The second wave of COVID-19 claimed scores of lives in the national capital, triggering an unprecedented rush at graveyards and crematoriums.

'We saw the worst in our lives in the past two months and attended to up to 25-28 bodies a day on several occasions. I pray to the god to stop the third wave,' said Qayamuddin, a managing committee member of the Agle Islam graveyard at Delhi Gate.

The sprawling facility stared at the prospect of running out of space for burials during the second wave itself, said Mashqoor Rashid, another member of the managing committee.

Rashid claimed that more than 1,500 bodies, mostly of COVID-19 victims, were buried there in the last two months.

'What can we do other than praying that there is no third wave. We can accommodate burial of 250-300 bodies on the space that we have now created,' Rashid said.

According to a Delhi Minorities Commission report, there are 131 graveyards in the city.

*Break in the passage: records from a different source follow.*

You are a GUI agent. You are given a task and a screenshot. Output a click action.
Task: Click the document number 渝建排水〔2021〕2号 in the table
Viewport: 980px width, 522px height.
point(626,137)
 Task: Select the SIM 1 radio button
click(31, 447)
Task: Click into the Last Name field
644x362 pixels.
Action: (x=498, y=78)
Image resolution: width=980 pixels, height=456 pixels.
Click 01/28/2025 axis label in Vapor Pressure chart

However, burial of people dying due to COVID-19 was allowed at only four of them at Delhi Gate, Shastri Park, Tahirpur and Mongolpuri.

Chairman of Delhi Waqf Board and Okhla MLA Amanatullah Khan said that a plot has been identified near Millennium Park in southeast Delhi for use for burials, if needed.

Qayamuddin said the four-acre plot near Millennium Park was not used for burials earlier due to opposition from locals.

'This land was given to us for burials in 1964. It will be used if the pressure on other graveyards mounts in case of a third wave,' he said.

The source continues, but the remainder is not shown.